+++ Text segment
Excellent shots Eric!


----------



## evangilder (Apr 21, 2013)

Cheers G.


----------



## Trebor (Apr 21, 2013)

I'd love to go there, one day. if I were to be the sole winner of a major lottery jackpot, the first thing I'd do is call up the head honco of this place and ask him a single question: "what would it take to purchase your C-69 Constellation?"


----------



## evangilder (Apr 21, 2013)

Another favorite.


----------



## evangilder (Apr 21, 2013)

I kinda like the TWA marked Connie too, Robert. With three of them there, it's neat to see that many in one place.


----------



## vikingBerserker (Apr 21, 2013)

The B-58 Hustler, it even looks like it is going mach 2.5 just sitting there!


----------



## nuuumannn (Apr 21, 2013)

Fantastic shots Eric. Viking, no worries and you're right about the B-58... maaaaan, cool plane.

The 'Harrier' isn't actually a Harrier, strictly speaking its a Kestrel, still based on the P.1127 research aircraft, but the Kestrel came before the Harrier and was a test bed for a NATO VTOL tactical strike aircraft requirement never fulfilled. Six Kestrels were sent to the USA; you can see the remnants of BuAer No 64-18264 on the fin and despite wearing USAF lettering was allocated to the US Navy and was designated XV-6A, although the USAF did examine it and test fly it - hence the lettering. It's quite a rare airframe, although NASA has one preserved somewhere.


----------



## Trebor (Apr 22, 2013)

evangilder said:


> I kinda like the TWA marked Connie too, Robert. With three of them there, it's neat to see that many in one place.


 not a sexier transport plane than the Connie. and that TWA connie is the only surviving C-69 in the world


----------



## evangilder (Apr 22, 2013)

nuuumannn said:


> Fantastic shots Eric. Viking, no worries and you're right about the B-58... maaaaan, cool plane.
++++++
+++ Listed records
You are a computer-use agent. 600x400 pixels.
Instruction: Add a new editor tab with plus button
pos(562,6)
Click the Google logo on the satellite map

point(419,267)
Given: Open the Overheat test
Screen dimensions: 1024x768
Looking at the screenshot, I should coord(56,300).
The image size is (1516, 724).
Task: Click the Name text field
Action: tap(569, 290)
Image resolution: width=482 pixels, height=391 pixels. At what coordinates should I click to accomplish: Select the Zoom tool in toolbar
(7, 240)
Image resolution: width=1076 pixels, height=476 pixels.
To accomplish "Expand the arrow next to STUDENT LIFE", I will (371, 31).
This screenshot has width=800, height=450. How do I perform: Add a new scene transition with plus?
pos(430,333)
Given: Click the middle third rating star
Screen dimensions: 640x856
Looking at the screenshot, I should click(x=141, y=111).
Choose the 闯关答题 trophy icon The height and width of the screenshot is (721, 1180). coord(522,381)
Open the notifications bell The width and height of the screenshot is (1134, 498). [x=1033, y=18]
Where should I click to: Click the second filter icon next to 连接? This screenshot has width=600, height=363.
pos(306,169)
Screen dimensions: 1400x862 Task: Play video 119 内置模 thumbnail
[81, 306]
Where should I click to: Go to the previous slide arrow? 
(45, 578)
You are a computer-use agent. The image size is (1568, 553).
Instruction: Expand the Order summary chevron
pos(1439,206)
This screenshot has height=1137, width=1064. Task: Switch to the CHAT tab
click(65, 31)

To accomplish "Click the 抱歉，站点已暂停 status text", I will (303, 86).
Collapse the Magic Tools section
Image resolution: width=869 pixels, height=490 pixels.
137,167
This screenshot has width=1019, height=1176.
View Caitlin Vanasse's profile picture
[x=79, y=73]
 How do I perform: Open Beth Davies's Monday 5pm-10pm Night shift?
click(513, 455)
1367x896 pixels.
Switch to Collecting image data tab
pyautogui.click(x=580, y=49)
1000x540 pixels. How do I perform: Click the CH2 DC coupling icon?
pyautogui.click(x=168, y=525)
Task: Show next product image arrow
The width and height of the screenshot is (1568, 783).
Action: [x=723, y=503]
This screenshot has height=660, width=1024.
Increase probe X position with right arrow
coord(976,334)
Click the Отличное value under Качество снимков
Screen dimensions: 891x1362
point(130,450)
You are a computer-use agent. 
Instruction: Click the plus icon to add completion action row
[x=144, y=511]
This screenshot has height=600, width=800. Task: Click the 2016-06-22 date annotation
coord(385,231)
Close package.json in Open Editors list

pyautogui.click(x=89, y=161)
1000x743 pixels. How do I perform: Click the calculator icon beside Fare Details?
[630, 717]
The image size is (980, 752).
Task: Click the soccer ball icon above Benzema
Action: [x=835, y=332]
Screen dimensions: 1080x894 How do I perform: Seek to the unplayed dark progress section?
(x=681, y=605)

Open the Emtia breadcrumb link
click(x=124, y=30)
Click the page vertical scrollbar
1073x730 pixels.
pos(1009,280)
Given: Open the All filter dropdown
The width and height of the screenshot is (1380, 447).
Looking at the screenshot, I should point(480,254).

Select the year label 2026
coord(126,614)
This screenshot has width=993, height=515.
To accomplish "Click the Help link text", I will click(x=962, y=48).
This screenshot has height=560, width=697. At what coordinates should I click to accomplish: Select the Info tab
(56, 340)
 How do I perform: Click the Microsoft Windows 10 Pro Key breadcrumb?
++++++
▶ [Task A]:
Decide whether each statement agrees with the forum thread about aircraft on display. Answer yes or no for each and quote the words of the thread that settle it.
(i) The Kestrel came before the Harrier.
(ii) The Kestrel wearing USAF lettering was allocated to the US Air Force.
(iii) The TWA-marked Connie is one of several C-69s still surviving.
▶ [Task B]:
List every username that heads a dated post in the forum thread about aircraft on display. Give each name once.

▶ [Final result A]:
(i) Yes: "the Kestrel came before the Harrier"
(ii) No: "despite wearing USAF lettering was allocated to the US Navy"
(iii) No: "that TWA connie is the only surviving C-69 in the world"

▶ [Final result B]:
evangilder, Trebor, vikingBerserker, nuuumannn